Saved data entries:
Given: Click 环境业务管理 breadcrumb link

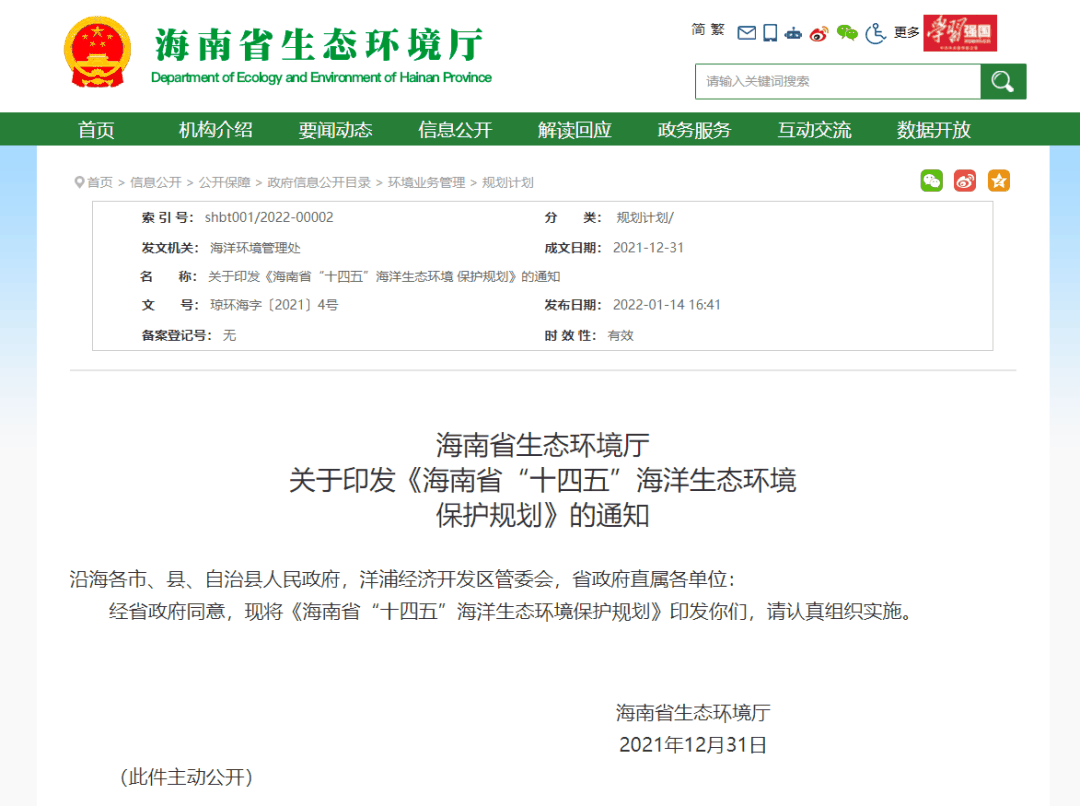Looking at the screenshot, I should [427, 182].

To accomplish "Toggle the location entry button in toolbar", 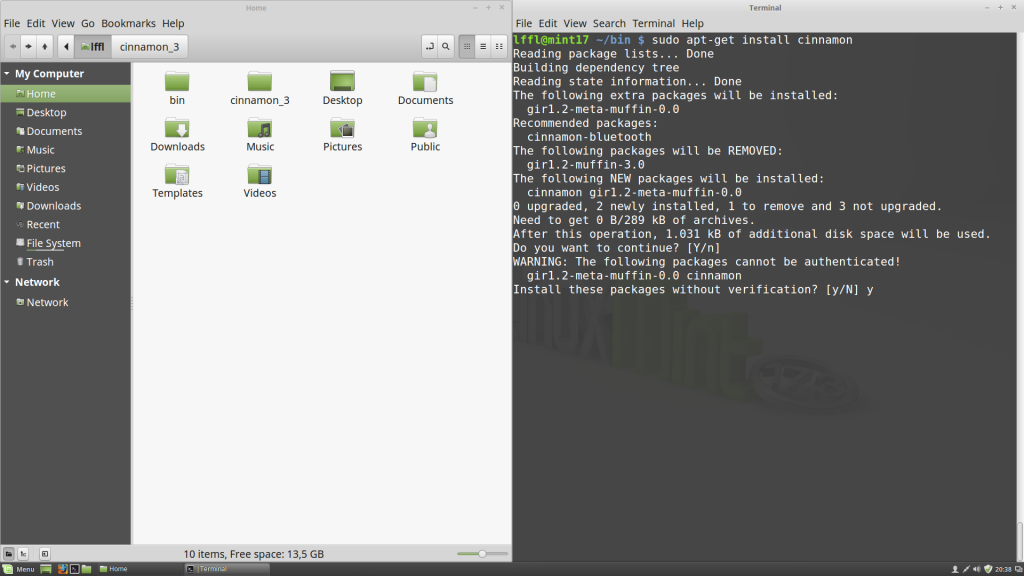I will click(x=429, y=46).
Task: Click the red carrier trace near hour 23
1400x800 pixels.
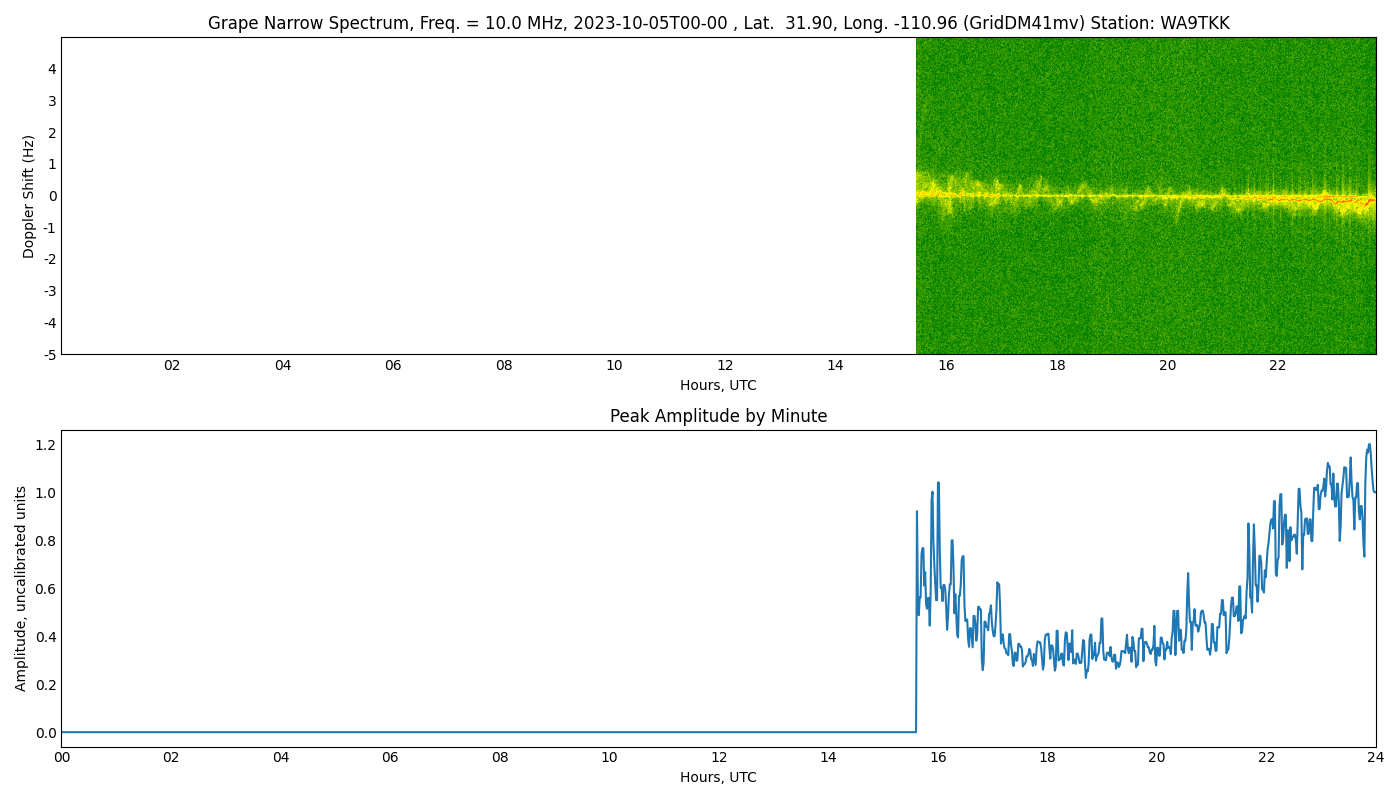Action: click(x=1330, y=199)
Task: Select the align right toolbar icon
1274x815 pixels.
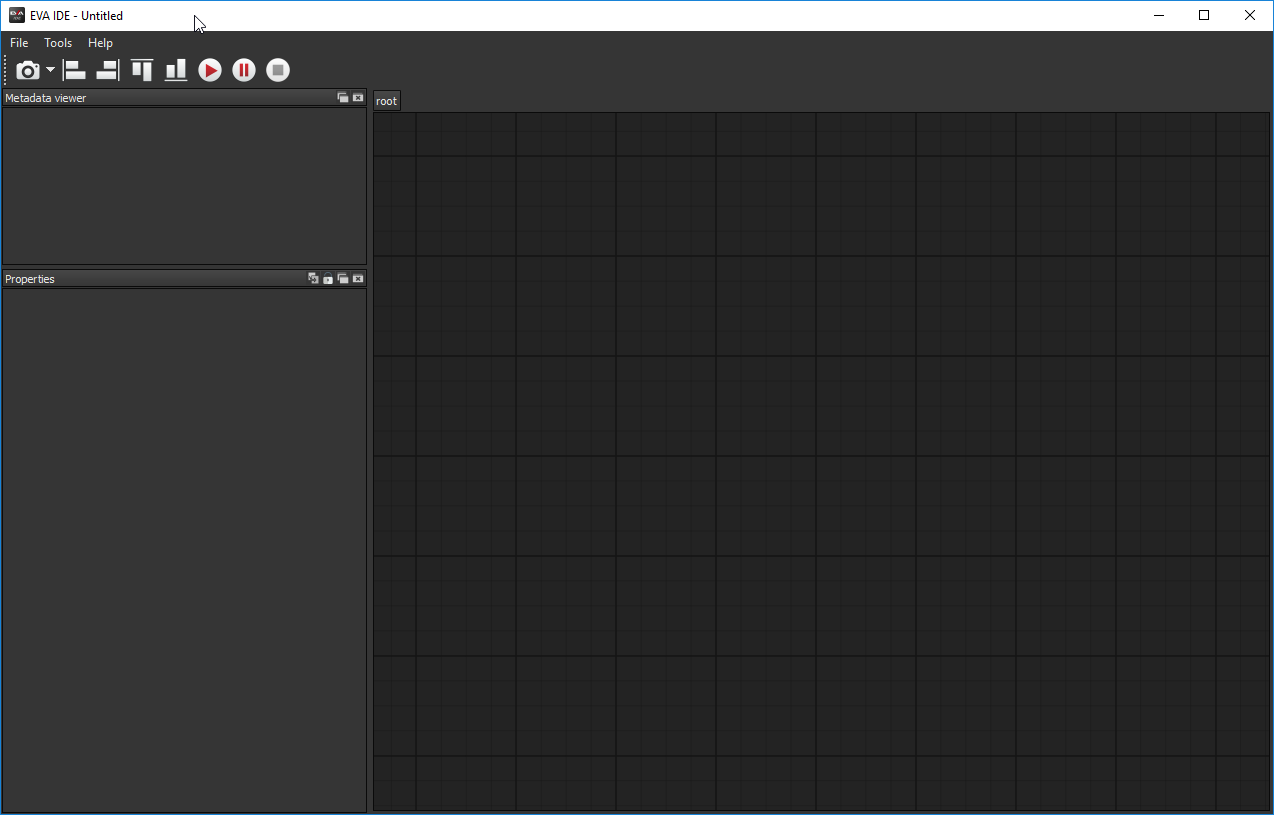Action: point(107,70)
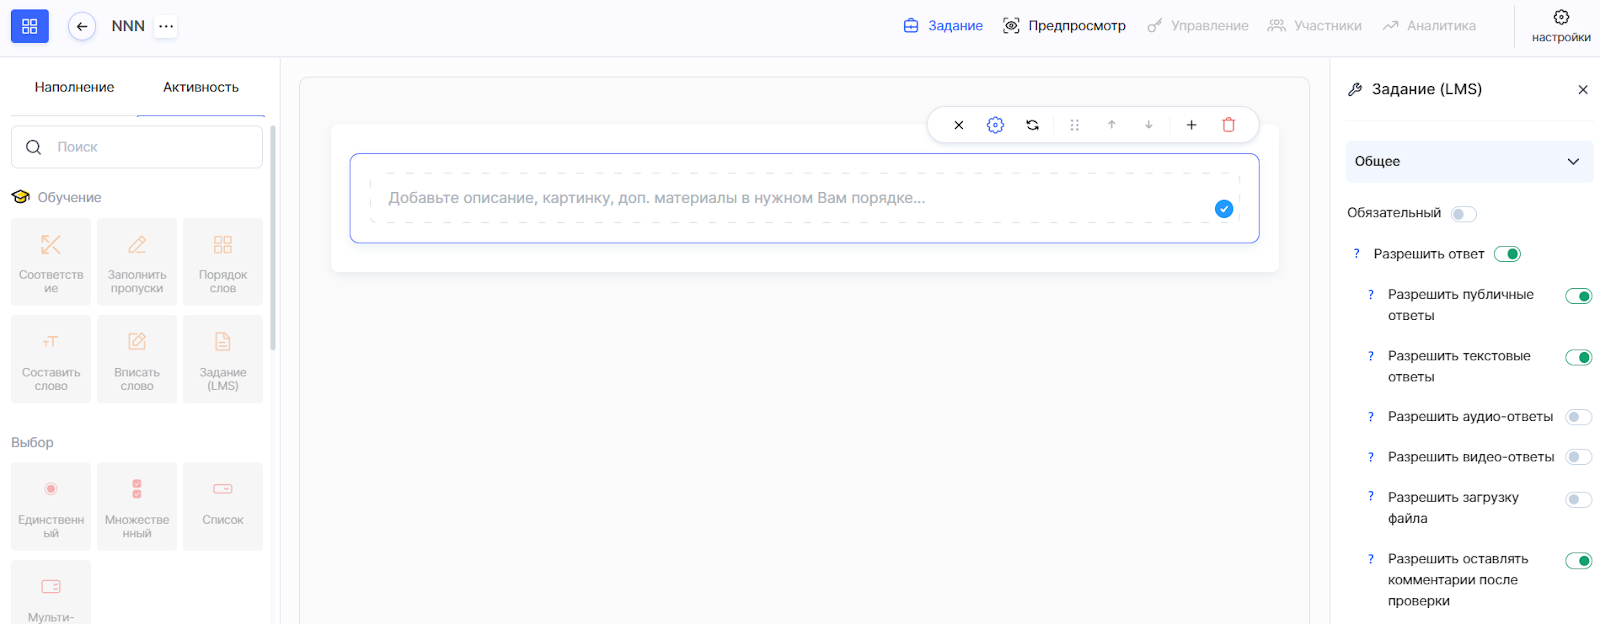
Task: Grab the six-dot drag handle icon
Action: [1074, 125]
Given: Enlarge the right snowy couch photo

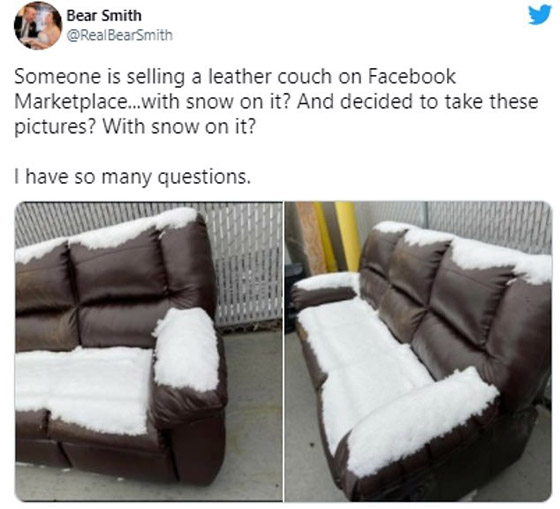Looking at the screenshot, I should [418, 351].
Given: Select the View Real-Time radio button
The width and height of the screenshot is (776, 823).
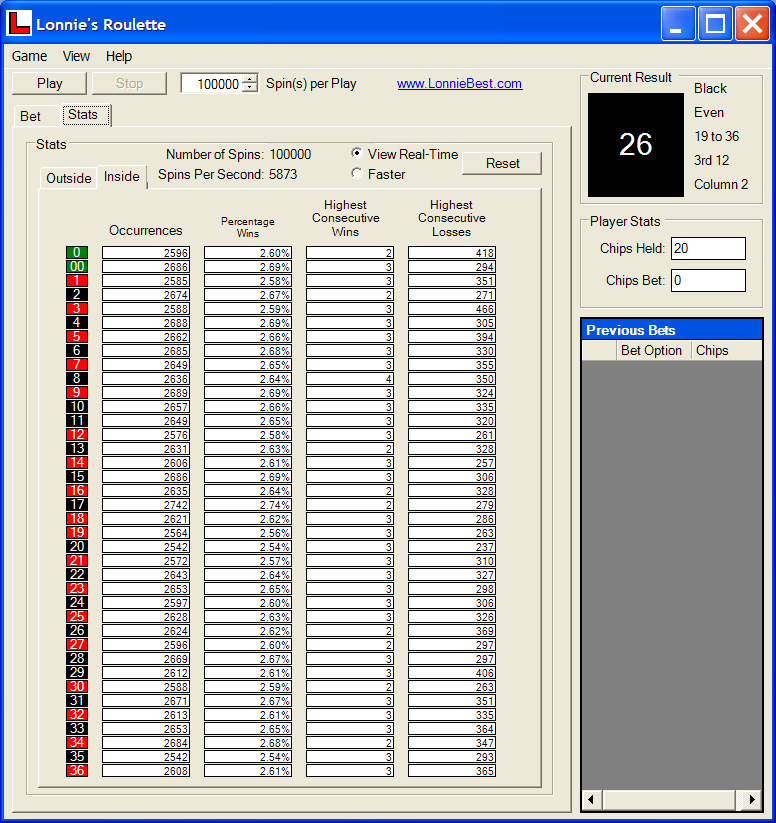Looking at the screenshot, I should (357, 154).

→ **Exercise instructions**:
Starting at the line with "1400x800 pixels.", write out every line exactly through the final line of the records above, both included, and skip the pictures.

→ **Response to this task**:
1400x800 pixels.
Action: click(x=1330, y=199)
Task: Select the align right toolbar icon
1274x815 pixels.
Action: point(107,70)
Task: Grab the six-dot drag handle icon
Action: [1074, 125]
Given: Enlarge the right snowy couch photo

Looking at the screenshot, I should [418, 351].
Given: Select the View Real-Time radio button
The width and height of the screenshot is (776, 823).
Looking at the screenshot, I should (357, 154).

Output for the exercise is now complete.